I used to be a fairly attractive, blue eyed blonde, slim solo hiker in my late teens to early twenties. I wasn't looking for romance. Every day I would plan approx mileage, water re supplies, food pickups just like the fellows. I also would give equal weight to no shelter near roads, avoid any alcohol or weed, immediately leave any campsite or shelter wher the guys would start to party with alcohol or weed- even if tent already set for nite, always sleep in tent- in a shelter guys just seem to want to protect which seemed to involve a "snuggle", never accept any type of"present" or shared food (guys actually were put out that I wouldn't put out after sharing jiffypop -I swear that's true!) never ever be in a situation where I was overnight with just me and one male- pack up and move. Sitting around the fire swapping lies at night? Guys would take as a come on. I wasn't flirting, just being not unfriendly . Even older gentlemen my dad and grandpas age would act inappropriately or aggressively. I met many fine men out there, but could I risk it for the one in fifty (twenty?) guy who would do me harm if he felt he could get away with it? I remember crying in my tent once because a guy was singing about all the sex stuff he was going to do to me, all while his friends laughed. They never touched me, I was too scared to come outside and pack up to leave. My last hike for many years. That was normal hiking in late 70s, early 80s. I was so jealous of the men who could just hike and hang out. I gave up hiking for many years.

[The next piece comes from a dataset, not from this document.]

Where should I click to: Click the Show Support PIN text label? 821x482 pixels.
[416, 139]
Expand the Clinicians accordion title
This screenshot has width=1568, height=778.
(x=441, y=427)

Fast forward to now... yes there is more awareness of sexual harassment and that's a good thing. I am also now a 57yo kind of chubby gal with glasses who is off most guy's sexual radar, thank god! I can now be more of an equal and I enjoy hiking again.
Guys don't just assume gals "know you're joking" . We don't know you! And no I'm not a kill joy radical feminist. I just remember a lot of unnecessary second class citizen type stuff, a lot of precaution. A few close calls and one very bad incident. (No charges, no nothing. A girl by her self out alone? What a joke she even complained)
Things are much better now, let's continue the positive changes. Also, look out for the gals on the trail. Don't let men behaving badly just slide. Not getting involved can be taken as "well it must be ok nobody is complaining ".
Sorry, got on a bit of a rant there... just one hikers experience.